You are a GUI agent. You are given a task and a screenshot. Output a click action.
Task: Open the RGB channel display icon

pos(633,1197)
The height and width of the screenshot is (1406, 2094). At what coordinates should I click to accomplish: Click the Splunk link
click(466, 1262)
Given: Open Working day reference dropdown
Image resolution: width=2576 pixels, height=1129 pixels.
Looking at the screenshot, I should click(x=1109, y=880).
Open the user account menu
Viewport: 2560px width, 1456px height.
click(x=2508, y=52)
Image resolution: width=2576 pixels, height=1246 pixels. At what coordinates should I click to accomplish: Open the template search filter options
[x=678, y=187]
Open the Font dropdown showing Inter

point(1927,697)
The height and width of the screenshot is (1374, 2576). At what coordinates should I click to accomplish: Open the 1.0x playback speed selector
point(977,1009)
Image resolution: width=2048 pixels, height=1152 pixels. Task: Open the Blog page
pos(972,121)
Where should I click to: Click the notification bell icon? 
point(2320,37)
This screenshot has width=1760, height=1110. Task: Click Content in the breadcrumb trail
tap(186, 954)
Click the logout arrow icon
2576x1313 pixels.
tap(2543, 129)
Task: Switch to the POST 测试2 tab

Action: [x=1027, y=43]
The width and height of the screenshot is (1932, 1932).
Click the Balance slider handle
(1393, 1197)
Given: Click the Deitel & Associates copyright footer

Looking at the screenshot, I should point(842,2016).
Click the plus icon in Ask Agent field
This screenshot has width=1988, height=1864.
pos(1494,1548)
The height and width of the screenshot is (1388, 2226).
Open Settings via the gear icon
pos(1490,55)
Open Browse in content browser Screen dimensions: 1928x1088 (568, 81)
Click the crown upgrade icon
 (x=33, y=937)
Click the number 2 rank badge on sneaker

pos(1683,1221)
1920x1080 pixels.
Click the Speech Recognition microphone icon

Directions for this task - Your output should be the listing's lines, exact and complete, from its first line to the line that contains "Given: Open Working day reference dropdown", inclusive.

Response -
You are a GUI agent. You are given a task and a screenshot. Output a click action.
Task: Open the RGB channel display icon

pos(633,1197)
The height and width of the screenshot is (1406, 2094). At what coordinates should I click to accomplish: Click the Splunk link
click(466, 1262)
Given: Open Working day reference dropdown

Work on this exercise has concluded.